▶ Requirement
The job is to find each line of the records below that includes the word "Views" and copy it.

(Dataset excerpts)
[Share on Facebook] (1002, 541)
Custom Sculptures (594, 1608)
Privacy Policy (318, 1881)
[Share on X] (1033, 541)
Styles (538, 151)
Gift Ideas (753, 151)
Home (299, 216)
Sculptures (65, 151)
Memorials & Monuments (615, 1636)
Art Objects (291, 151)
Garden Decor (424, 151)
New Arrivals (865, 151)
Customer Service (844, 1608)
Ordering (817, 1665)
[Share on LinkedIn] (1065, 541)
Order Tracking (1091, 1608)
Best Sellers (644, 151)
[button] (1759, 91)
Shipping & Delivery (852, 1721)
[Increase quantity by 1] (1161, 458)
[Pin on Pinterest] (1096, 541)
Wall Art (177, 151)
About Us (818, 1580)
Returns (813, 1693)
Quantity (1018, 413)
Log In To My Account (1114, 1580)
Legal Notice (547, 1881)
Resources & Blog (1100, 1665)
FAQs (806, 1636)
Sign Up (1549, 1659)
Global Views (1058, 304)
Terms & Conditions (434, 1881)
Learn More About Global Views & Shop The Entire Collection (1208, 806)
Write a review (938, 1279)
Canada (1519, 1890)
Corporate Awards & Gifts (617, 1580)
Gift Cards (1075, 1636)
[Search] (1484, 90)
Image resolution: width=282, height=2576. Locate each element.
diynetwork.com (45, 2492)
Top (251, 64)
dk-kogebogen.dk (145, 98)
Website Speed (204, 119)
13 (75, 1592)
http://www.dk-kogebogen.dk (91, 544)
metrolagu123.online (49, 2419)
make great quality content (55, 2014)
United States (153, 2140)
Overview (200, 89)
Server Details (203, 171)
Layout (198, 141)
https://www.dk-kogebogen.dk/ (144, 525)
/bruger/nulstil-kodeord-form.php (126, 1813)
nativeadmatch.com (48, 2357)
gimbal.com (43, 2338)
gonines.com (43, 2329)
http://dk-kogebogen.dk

▶ Expected answer
Global Views (1058, 304)
Learn More About Global Views & Shop The Entire Collection (1208, 806)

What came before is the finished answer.